Faculty against firing of felons


By Jeff Sklar
Arizona Daily Wildcat
March 2, 2004

Faculty and staff members are joining with university lobbyists and President Peter Likins in opposition to legislative proposals that would require fingerprinting all university employees and firing people convicted of certain felonies.

In the past several days, employees who are subscribed to a listserv for staff members have been offering opposition to the two bills.

And yesterday, some faculty senators agreed the bills overstep the bounds of legislative appropriateness. Likins echoed their sentiments, telling the senate he hoped both bills would die.

"The university would · prefer that the Legislature not interfere in our employment practices," Likins said.

The bill forcing the university to fire people convicted of many felonies would strip those people of tenure, benefits and employment without affording them due process, said Faculty Senator Andrew Silverman.

The bill would terminate people convicted of felonies such as murder, stalking and sexual crimes, but would not include burglary and assault.

"Once the Legislature gets involved in this kind of thing, what kind of

slippery slope are we headed down?" Silverman asked.

Likins also said yesterday the bill requiring job applicants to pass background checks and get fingerprint clearance cards will likely "die a quiet death" in the Legislature.

The bill requiring many felons to be fired passed a House committee last week, but its sponsor has promised to withdraw it if the Arizona Board of Regents drafts a similar policy.

Such a policy is being written and could be discussed by the board of regents in April, regent spokeswoman Cathy McGonigle said last week.

The university has lobbied against both bills, and Likins said yesterday faculty need not make a concerted effort to halt progress of the fingerprinting bill.

Faculty Senator Gail Burd asked Likins whether a letter-writing campaign to legislators in opposition to the bills would be helpful. Likins said he would direct faculty chairman Jory Hancock to ask university lobbyists whether that would be appropriate.

"There's no point in writing to the arch-conservatives, the authors of these bills, because it sounds like you approve of hiring felons," Likins said.

In recent days, employees have also publicly voiced opposition to both bills on a university-wide listserv used by many lower-level employees.
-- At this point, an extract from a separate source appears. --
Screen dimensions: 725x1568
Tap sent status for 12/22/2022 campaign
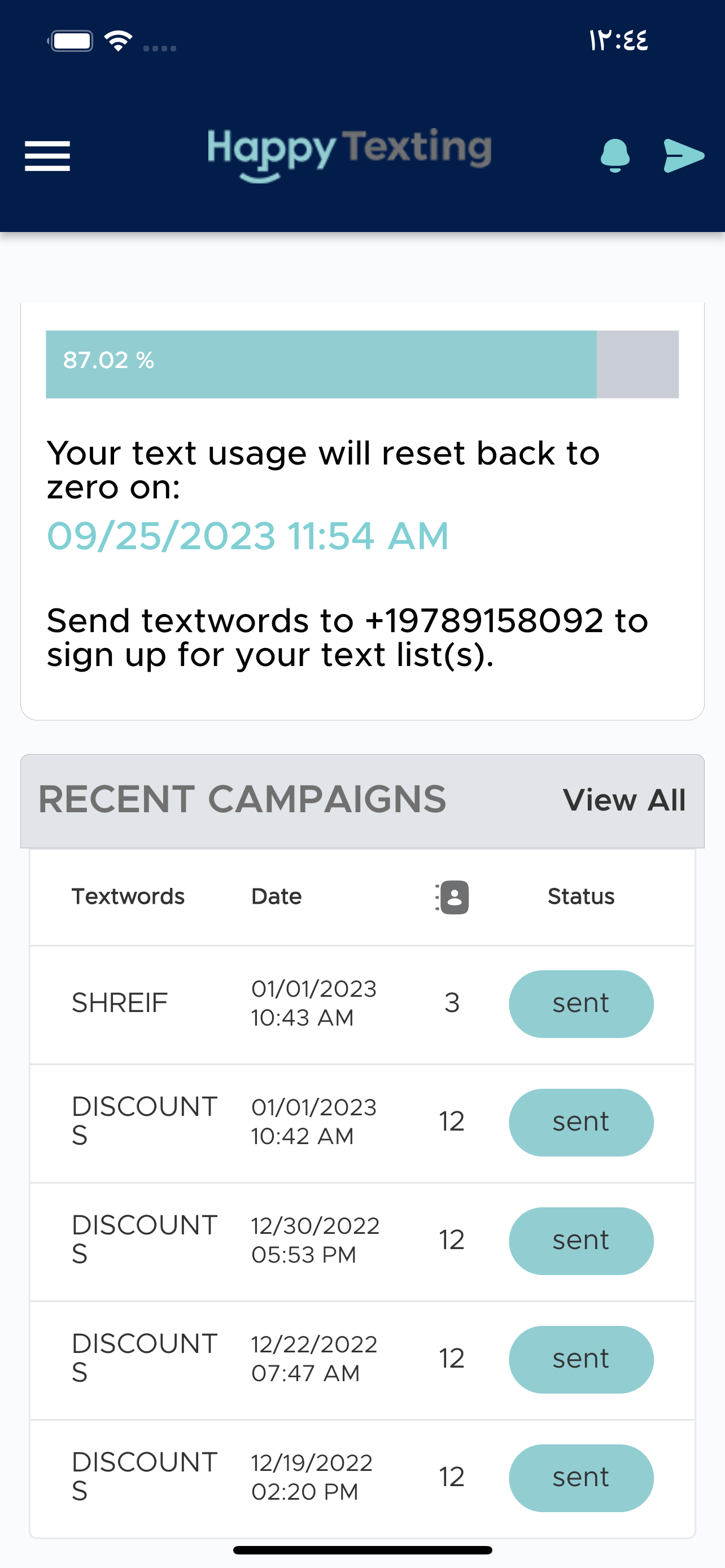tap(580, 1359)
Some of these staff members wrote they were concerned that the bills are unnecessarily broad and needlessly invade people's privacy.

"What I vehemently object to is legislation that allows the government to poke its nose into every employee's background just because they're an employee," wrote Ryan Windows, a program coordinator in the Dean of Students Office.

Windows wrote that he didn't oppose background checks for employees required to handle large sums of money but thought the proposed policies were unnecessarily broad.

Tim Jull, a senior research scientist in the geosciences department, called the fingerprinting bill inappropriate because it mandates fingerprinting, rather than giving universities discretion.

Likins also said yesterday that the felons bill would unfairly prevent the university from hiring people who had committed crimes in the distant past.

A conviction that occurs while someone works at the UA could be reason for dismissal anyway, Silverman said, but not without due process.

"It's the way it's being done, I think, that's the problem," he said.